# Recurrent points and rotation number

I need to show that if $f:S^{1} \rightarrow S^{1}$ is a preserving-order diffeomorphism and $f$ has irrational rotation number, then $f$ has at least one recurrent point. How can I prove that?

Definition: $x_0$ is a recurrent point under $f$ if, for any neighborhood $U$ of $x_0$, there exists $n>0$ such that $f^{n}(x_0) \in U$.

*It is known that a preserving-order diffeomorphism has irrational rotation number if and only if it has no periodic points.

**Maybe the hypothesis of preserving-order diffeomorphism is too restrict, and we only need homeomorphism.

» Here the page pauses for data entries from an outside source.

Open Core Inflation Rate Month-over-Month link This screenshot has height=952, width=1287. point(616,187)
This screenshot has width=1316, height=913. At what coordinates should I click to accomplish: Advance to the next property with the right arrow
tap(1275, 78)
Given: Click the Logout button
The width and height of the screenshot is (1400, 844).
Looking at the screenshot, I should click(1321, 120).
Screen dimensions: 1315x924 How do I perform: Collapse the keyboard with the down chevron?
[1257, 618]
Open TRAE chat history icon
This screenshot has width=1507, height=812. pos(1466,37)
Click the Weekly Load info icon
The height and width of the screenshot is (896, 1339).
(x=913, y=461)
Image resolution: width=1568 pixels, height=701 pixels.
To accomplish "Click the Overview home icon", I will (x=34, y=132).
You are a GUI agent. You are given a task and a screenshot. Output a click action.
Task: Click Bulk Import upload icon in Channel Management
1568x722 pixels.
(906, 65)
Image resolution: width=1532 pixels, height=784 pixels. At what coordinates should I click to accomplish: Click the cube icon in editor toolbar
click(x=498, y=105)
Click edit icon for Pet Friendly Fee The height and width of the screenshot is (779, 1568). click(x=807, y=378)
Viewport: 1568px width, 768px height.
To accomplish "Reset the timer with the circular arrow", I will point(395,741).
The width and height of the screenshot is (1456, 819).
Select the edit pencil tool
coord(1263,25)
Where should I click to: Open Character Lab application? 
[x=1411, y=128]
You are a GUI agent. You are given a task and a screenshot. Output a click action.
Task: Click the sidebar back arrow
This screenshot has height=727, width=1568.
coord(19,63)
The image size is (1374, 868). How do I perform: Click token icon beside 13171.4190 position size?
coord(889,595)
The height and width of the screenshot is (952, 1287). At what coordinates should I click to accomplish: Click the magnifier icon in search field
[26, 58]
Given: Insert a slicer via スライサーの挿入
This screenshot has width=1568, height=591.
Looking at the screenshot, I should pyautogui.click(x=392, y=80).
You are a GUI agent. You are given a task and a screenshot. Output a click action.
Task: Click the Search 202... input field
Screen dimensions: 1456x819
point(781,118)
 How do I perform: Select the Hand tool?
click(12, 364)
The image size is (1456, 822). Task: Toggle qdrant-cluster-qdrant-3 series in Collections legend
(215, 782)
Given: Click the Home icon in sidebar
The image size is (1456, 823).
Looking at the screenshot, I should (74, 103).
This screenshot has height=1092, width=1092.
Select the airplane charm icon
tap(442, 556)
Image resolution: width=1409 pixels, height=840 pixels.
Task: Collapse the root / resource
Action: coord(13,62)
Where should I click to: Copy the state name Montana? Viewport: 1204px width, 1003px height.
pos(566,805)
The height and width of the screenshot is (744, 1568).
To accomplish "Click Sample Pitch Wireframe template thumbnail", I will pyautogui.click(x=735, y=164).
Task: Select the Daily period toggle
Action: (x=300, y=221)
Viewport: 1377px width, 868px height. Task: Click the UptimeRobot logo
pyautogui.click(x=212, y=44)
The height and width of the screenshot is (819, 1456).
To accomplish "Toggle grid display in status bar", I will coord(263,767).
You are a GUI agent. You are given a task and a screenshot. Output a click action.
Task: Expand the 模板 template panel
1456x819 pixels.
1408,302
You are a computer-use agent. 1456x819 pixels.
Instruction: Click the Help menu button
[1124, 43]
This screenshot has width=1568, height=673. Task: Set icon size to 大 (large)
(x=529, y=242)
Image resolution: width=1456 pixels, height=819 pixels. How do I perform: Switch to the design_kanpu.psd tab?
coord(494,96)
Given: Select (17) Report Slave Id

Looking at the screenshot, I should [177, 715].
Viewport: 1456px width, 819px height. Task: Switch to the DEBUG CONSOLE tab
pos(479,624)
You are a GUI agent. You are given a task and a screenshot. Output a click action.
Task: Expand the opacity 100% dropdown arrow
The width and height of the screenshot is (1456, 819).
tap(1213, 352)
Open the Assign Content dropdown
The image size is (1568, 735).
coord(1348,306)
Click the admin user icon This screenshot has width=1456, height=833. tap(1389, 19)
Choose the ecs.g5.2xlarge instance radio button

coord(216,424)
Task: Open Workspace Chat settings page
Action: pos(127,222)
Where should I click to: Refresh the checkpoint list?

• Every continuous dynamical system on a compact metric space has a recurrent point, so it is certainly true in much more general cases. – Lukas Geyer Jun 3 '15 at 17:09
• @LukasGeyer But that is what I want to prove... – mathgccunha Jun 3 '15 at 17:29

This is a corollary of a more general result, that every continuous self-map $f:X \to X$ of a (non-empty) compact metric space $X$ has a recurrent point. Here is a proof, stolen from Katok / Hasselblatt, Modern Theory of Dynamical Systems, Cambridge University Press 1995, Proposition 3.3.6 and Corollary 3.3.7.
Let $\mathcal{C}$ be the collection of all non-empty compact subsets $A \subseteq X$ with the property that $f(A) \subseteq A$, partially ordered by inclusion. If $(A_i)_{i \in \mathcal{I}}$ is a non-empty chain in $\mathcal{C}$, i.e., a totally ordered subset, then the intersection $A = \bigcap_{i \in \mathcal{I}} A_i$ is again non-empty and compact and satisfies $f(A) \subseteq A$, so $A \in \mathcal{C}$. By Zorn's lemma $\mathcal{C}$ has a minimal element $A^*$. Pick $x \in A^*$ and let $A_x$ be the closure of the forward orbit of $x$. Then $A_x \subseteq A^*$ and $A_x \in \mathcal{C}$, so $A_x = A^*$, and in particular $x$ is recurrent.